The proposal of the representative of the Holy See was adopted by 20 votes to none, with 1 abstention.
Article 4, as amended, was adopted unanimously.
The PRESIDENT suggested that, as the French text of the preamble and of article 1 had now been distributed (A/CONF.2/102/Add.2), they might be taken up next, after which the Conference could proceed to article 5.
It was so agreed.
The PRESIDENT drew attention to a few minor misprints in the Preamble which required correction. In paragraph 3, the word "advise" should be replaced by the word "revise", and the words "new instructions" by the words "a new agreement".
In the last line of paragraph 6, the word "Commissioner" should be substituted for the word "Commission". In the third line of paragraph 3 of the French text the words "qu'ils" should be substituted for the word "qui".
Mr. WARREN (United States of America), Chairman of the Style Committee, requested that paragraphs 1, 2, 3 and 4 be put to the vote together, as they had been drafted together on the basis of the basis of the decisions taken by the Conference. On the other hand, the text of paragraph 5 was now to the conference. It had been devised in an attempt to take into account the Yugoslav proposal (A/CONF.2/96), and should therefore be considered separately.
It was so agreed.
Paragraphs 1, 2, 3 and 4 of the preamble were adopted unanimously.
Mr. CHANCE (Canada) suggested that, as a matter of English style, the word "will" should be substituted for the word " shall" in the second line of paragraph 5, no change being necessary in the French text.
It was so agreed.
Mr. BOZOVIC (Yugoslavia) stated that, although paragraph 5 only partly covered the substance of the Yugoslav, and was therefore not fully satisfactory to the Yugoslav Government, his delegation would be prepared to accept it
Paragraph 5 was adopted unanimously.
Paragraph 6 was adopted unanimously.
The Preamble as a whole was adopted unanimously.
(vi) Article 1 – Definition of the term "Refugees"
The PRESIDENT said that, for practical reasons, it had been impossible for the representative of the Federal Republic of Germany to participate, as it had been agreed that he should, in the drafting of section E (formerly section D) by the Style Committee,
Mr. ROBINSON (Israel) pointed out that the convention consisted of a general part and of a particular part. There was, unfortunately, neither logical sequence nor consistency in the general part. He wondered, for example, whether article 11, relating to refugee seafarers, should have been included in the general part, or whether it would not have been more appropriately inserted in Chapter III, which dealt with the practice of professions.
Article 6 (formerly article 3 (b)) was the only interpretative article in the Convention, a fact which reflected creditably on the clarity achieved by the drafters. In the opinion, however, article 6 should be placed either at the end of the convention, or after the first article to include the words "in the same circumstances", or as a special article in chapter II. It was illogical to leave it between article 5 and article 7.

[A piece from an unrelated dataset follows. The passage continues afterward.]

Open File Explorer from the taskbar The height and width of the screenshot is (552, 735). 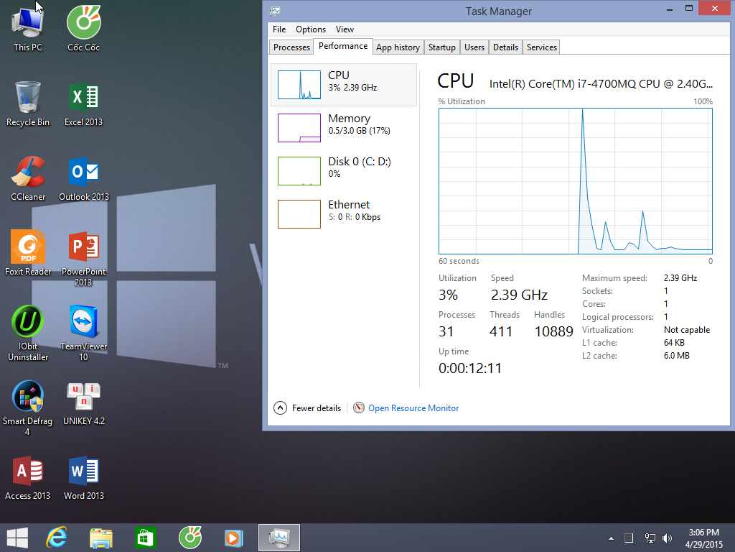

He also suggested that article 2, which dealt with general obligations, should follow article 3, on non-discrimination.
A more orderly sequence would be to start with article 3, which gave general indications regarding how the provisions of the Conventions should be applied, and then to follow it articles 5, 10, 7, 8 and 9. That would present the whole of the general part in its logical order.
Although the point he was raising was of a purely drafting nature, it would be unfortunate if, after two years of work, the Convention should be presented in a form likely to call forth criticism.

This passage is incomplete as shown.